Chrome extensions are software programs that can add new features and modify browser behavior in the browser. We can use the API based on the Manifest specification to make modifications to the browser and web pages to a certain extent, such as ad blocking, proxy control, etc. The Chrome DevTools Protocol is an API provided by the Chrome browser for interacting with the browser. We can control the Chromium browser's kernel based on the DevTools protocol to perform various operations, such as manipulating page elements, simulating user interactions, etc.

Description#

Recently, we needed to implement a complex requirement. Those who frequently work on requirements know that many features cannot be implemented step by step. In some cases, such as when it is necessary to complete tasks across departments or when cooperation is not possible, unconventional methods may be required to accomplish tasks unilaterally across systems. Of course, it is not convenient to express the specific content of the requirement, so we will use other aspects of requirements to elaborate on the narrative in this article. Although the purpose of implementation is different, the technical solutions we want to convey are similar.
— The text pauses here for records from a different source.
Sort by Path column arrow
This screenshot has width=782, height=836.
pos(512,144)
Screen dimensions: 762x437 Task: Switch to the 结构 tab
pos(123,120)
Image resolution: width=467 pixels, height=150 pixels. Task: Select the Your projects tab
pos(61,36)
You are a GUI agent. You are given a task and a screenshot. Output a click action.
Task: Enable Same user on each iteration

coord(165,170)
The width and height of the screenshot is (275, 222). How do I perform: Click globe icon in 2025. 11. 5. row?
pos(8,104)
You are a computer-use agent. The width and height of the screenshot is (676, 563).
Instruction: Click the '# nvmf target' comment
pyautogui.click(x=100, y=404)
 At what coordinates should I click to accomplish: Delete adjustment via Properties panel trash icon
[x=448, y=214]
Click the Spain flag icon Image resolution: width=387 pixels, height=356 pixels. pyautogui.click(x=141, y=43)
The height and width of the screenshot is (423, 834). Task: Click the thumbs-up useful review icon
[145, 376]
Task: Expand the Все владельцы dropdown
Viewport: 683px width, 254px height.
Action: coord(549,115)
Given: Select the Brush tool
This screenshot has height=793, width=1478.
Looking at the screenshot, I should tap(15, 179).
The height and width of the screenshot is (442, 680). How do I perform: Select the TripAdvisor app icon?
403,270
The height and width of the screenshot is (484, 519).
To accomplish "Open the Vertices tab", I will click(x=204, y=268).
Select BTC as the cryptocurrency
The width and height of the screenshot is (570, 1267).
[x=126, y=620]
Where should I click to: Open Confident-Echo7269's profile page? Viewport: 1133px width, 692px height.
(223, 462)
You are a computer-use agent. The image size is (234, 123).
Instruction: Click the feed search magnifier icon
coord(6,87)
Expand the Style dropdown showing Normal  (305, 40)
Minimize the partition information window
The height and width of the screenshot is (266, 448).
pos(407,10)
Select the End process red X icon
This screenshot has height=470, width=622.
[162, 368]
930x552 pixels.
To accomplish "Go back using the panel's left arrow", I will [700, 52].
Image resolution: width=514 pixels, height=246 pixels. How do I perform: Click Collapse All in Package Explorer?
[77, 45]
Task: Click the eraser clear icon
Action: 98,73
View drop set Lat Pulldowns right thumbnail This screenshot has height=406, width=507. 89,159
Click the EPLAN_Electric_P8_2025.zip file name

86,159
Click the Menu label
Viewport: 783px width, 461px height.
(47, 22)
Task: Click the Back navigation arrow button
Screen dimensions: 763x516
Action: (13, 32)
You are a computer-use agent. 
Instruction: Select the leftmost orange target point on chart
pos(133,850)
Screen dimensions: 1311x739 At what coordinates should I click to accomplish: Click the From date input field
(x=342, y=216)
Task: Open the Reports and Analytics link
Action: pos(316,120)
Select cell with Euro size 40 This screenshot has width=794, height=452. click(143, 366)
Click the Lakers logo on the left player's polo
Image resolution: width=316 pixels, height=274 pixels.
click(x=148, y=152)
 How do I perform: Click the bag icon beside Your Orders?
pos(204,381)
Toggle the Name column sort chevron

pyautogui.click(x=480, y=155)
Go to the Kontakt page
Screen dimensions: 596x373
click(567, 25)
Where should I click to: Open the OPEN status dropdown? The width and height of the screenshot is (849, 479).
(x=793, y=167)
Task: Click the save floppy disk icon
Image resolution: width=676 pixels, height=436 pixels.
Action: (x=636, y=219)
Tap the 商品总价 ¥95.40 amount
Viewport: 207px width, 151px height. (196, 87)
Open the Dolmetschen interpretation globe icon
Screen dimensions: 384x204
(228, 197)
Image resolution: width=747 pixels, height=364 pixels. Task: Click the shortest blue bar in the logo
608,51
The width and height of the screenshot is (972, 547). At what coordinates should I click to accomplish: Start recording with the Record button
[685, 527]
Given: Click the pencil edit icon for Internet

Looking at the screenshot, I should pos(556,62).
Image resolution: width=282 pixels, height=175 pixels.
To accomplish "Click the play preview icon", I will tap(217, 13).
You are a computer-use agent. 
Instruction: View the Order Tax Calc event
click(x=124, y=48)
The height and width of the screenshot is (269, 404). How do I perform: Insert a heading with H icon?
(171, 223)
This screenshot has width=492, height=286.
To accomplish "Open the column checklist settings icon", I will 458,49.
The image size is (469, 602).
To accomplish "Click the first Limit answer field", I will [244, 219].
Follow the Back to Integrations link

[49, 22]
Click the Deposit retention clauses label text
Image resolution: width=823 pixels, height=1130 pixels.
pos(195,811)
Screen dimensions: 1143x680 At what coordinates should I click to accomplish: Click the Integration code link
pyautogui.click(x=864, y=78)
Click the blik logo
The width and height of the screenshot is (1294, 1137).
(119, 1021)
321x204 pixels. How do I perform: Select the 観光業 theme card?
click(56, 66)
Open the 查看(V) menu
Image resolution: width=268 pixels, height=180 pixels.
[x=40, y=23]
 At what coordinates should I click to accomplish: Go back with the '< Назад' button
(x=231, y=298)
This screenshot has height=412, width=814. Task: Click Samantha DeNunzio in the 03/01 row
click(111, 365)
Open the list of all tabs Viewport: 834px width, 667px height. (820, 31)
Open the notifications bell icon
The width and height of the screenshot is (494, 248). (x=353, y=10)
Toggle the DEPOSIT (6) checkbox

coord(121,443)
Therefore, let's assume that our background has changed to another story. Recently, Yuque has commercialized and imposed some restrictions on the number of user articles and sharing. At this point, we may want to extract the content of the documents already written, store them in GitHub or other software for backup or sharing purposes. However, familiar with rich text, we know that the documents stored on Yuque are JSON files rather than Markdown, and have a fixed private format. Therefore, we may need to parse them first, and since calling Yuque's OpenAPI requires a Personal Token from a super member, we may only be able to use more common solutions such as Cookie and private format parsing, or automating the operation of exporting documents using Puppeteer.

Are there more universal solutions to consider? Familiar with rich text, we know that because rich text requires mapping between DOM and selection MODEL, the generated DOM structure is usually more complex. When we copy content from a document to the clipboard, we hope that this structure is more standardized for better parsing when pasted into other platforms such as Feishu, Word, etc. Therefore, we can leverage this point to obtain a more universal solution. After all, there are many well-established methods in the community for parsing HTML into formats like Markdown without the need for manual parsing. In addition, since we describe content using HTML, the integrity of the document's content will be better maintained, as self-parsing may require continuous improvement of the parsing program due to complex nested content.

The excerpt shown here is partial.